Raw records:

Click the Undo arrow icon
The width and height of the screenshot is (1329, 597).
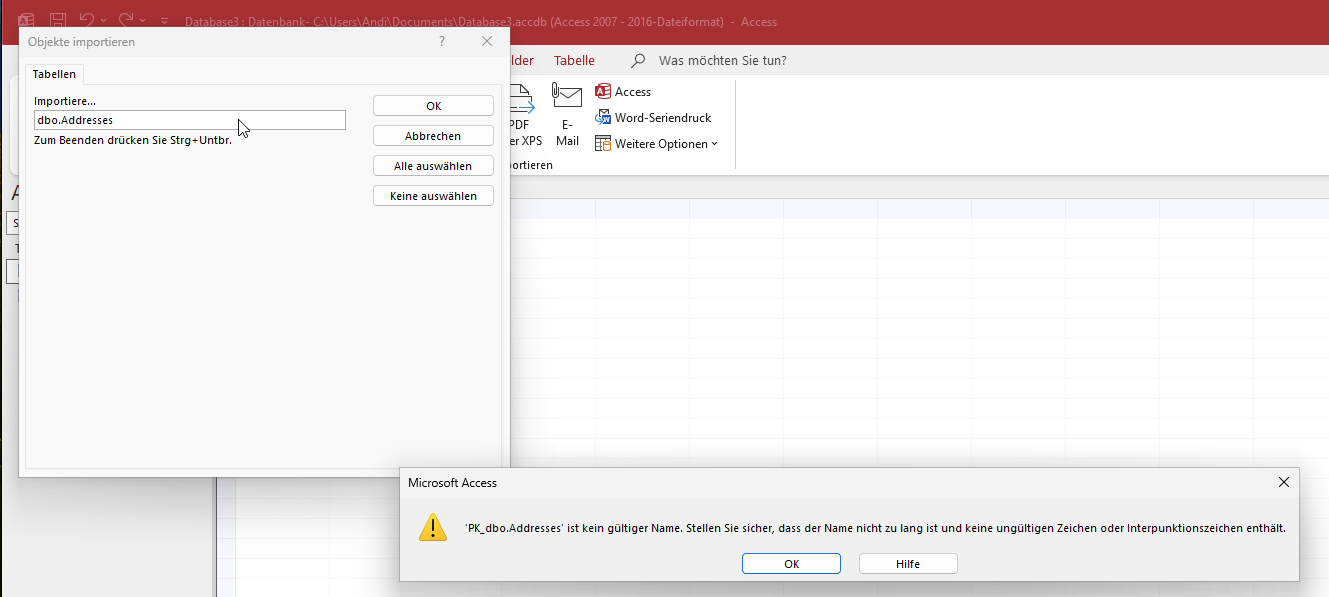tap(87, 20)
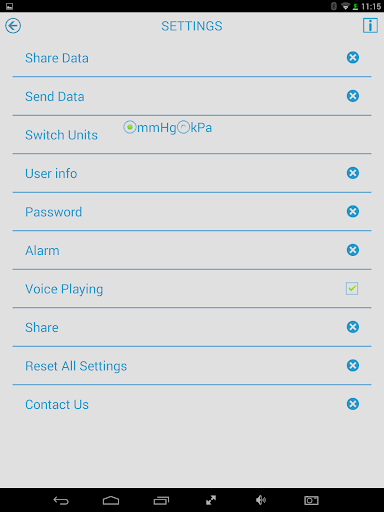
Task: Tap the circle icon next to User info
Action: click(353, 173)
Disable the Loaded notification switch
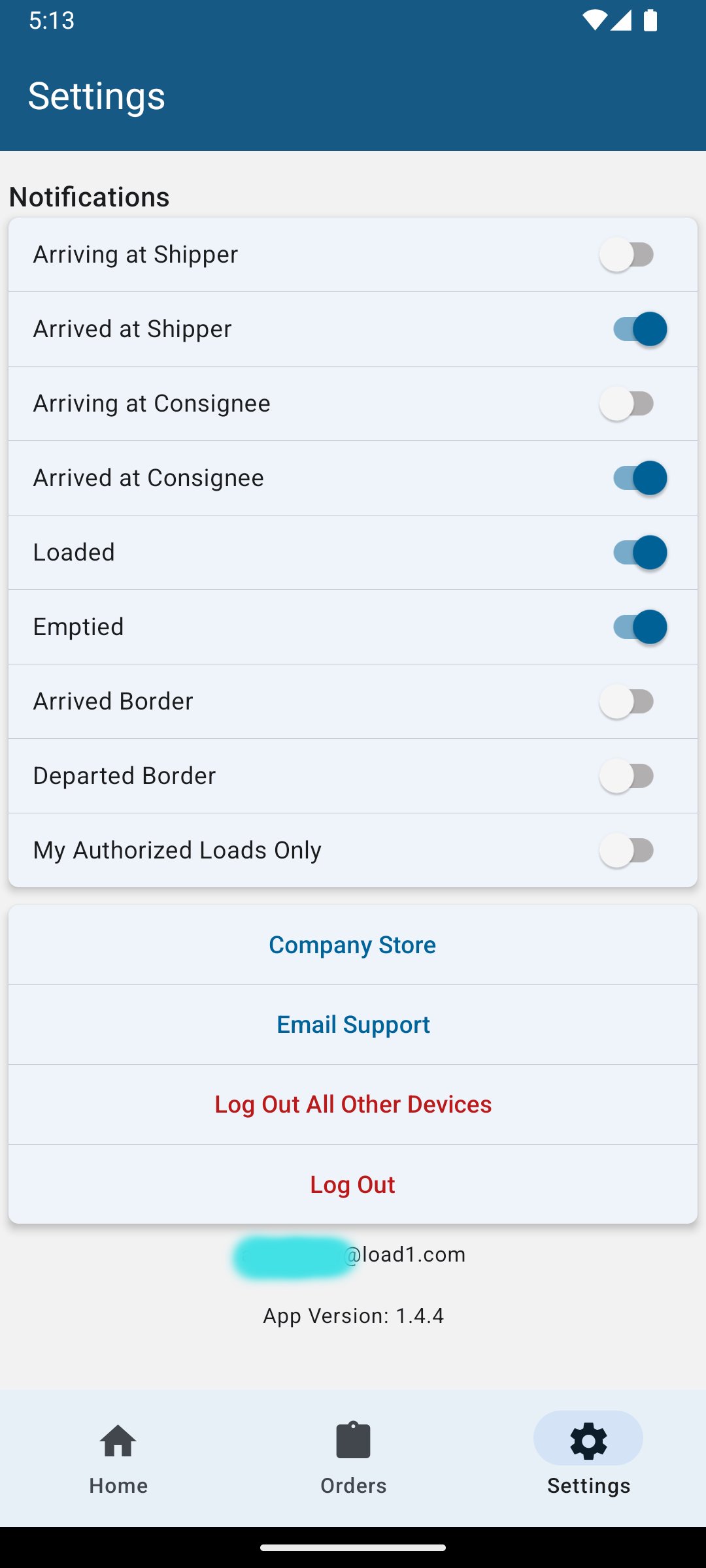The image size is (706, 1568). 640,553
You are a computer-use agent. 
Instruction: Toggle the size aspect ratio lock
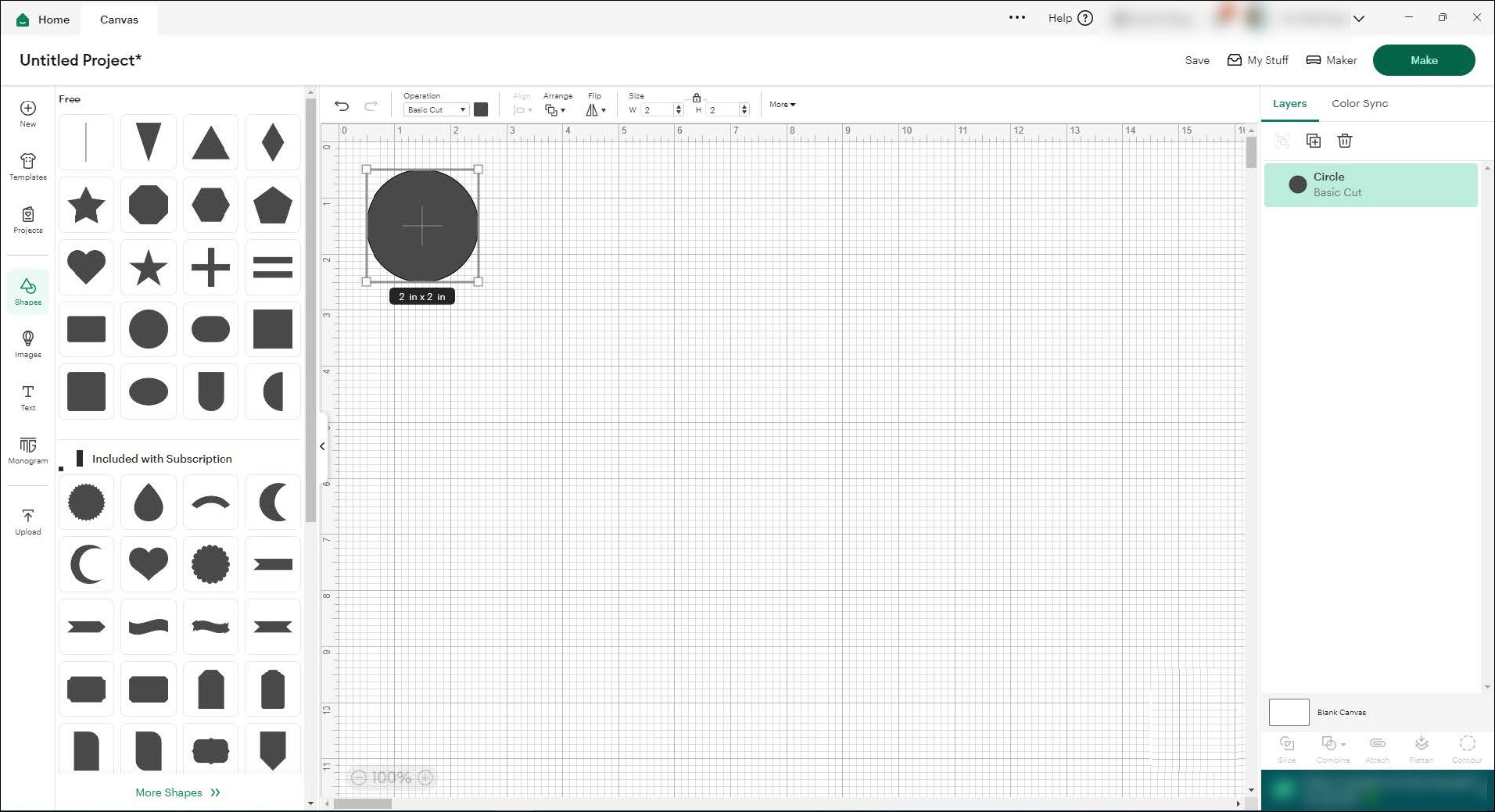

SHORT EXERCISE: Can you print every line of the records, word for word, from the one containing "You are a computer-use agent." through the end, leaving the pictures out?

FINISHED EXERCISE:
You are a computer-use agent. 
Instruction: Toggle the size aspect ratio lock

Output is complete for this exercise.